**Exercise:** Your task is to repeat each record verbatim, exactly as it was written.

**Data:**
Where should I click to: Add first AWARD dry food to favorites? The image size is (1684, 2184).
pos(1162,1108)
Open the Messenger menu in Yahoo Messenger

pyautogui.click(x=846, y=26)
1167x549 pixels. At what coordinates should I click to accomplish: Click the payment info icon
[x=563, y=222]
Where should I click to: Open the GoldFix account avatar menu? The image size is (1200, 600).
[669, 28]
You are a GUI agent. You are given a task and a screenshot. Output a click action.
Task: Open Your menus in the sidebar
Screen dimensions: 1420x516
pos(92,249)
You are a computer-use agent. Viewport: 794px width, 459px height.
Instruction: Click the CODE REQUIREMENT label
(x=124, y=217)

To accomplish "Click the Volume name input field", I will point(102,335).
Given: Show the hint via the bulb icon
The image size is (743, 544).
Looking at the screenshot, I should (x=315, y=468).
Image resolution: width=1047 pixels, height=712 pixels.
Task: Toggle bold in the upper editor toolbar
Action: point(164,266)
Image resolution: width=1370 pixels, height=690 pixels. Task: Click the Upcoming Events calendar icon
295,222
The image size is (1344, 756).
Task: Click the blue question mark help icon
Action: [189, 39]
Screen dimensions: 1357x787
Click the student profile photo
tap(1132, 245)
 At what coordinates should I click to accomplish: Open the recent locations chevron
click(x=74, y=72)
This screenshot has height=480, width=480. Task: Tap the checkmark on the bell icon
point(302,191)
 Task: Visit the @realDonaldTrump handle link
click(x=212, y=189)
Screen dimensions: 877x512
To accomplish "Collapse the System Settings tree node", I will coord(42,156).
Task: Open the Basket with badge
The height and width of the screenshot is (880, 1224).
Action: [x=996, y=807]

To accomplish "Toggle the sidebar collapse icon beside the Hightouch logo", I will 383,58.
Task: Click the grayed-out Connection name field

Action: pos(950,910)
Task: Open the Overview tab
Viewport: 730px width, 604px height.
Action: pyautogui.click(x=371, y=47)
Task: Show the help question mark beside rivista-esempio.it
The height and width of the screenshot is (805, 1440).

**Exercise response:**
Where should I click to: Add first AWARD dry food to favorites? The image size is (1684, 2184).
pos(1162,1108)
Open the Messenger menu in Yahoo Messenger

pyautogui.click(x=846, y=26)
1167x549 pixels. At what coordinates should I click to accomplish: Click the payment info icon
[x=563, y=222]
Where should I click to: Open the GoldFix account avatar menu? The image size is (1200, 600).
[669, 28]
You are a GUI agent. You are given a task and a screenshot. Output a click action.
Task: Open Your menus in the sidebar
Screen dimensions: 1420x516
pos(92,249)
You are a computer-use agent. Viewport: 794px width, 459px height.
Instruction: Click the CODE REQUIREMENT label
(x=124, y=217)

To accomplish "Click the Volume name input field", I will point(102,335).
Given: Show the hint via the bulb icon
The image size is (743, 544).
Looking at the screenshot, I should (x=315, y=468).
Image resolution: width=1047 pixels, height=712 pixels.
Task: Toggle bold in the upper editor toolbar
Action: point(164,266)
Image resolution: width=1370 pixels, height=690 pixels. Task: Click the Upcoming Events calendar icon
295,222
The image size is (1344, 756).
Task: Click the blue question mark help icon
Action: [189, 39]
Screen dimensions: 1357x787
Click the student profile photo
tap(1132, 245)
 At what coordinates should I click to accomplish: Open the recent locations chevron
click(x=74, y=72)
This screenshot has height=480, width=480. Task: Tap the checkmark on the bell icon
point(302,191)
 Task: Visit the @realDonaldTrump handle link
click(x=212, y=189)
Screen dimensions: 877x512
To accomplish "Collapse the System Settings tree node", I will coord(42,156).
Task: Open the Basket with badge
The height and width of the screenshot is (880, 1224).
Action: [x=996, y=807]

To accomplish "Toggle the sidebar collapse icon beside the Hightouch logo", I will 383,58.
Task: Click the grayed-out Connection name field

Action: pos(950,910)
Task: Open the Overview tab
Viewport: 730px width, 604px height.
Action: pyautogui.click(x=371, y=47)
Task: Show the help question mark beside rivista-esempio.it
The height and width of the screenshot is (805, 1440).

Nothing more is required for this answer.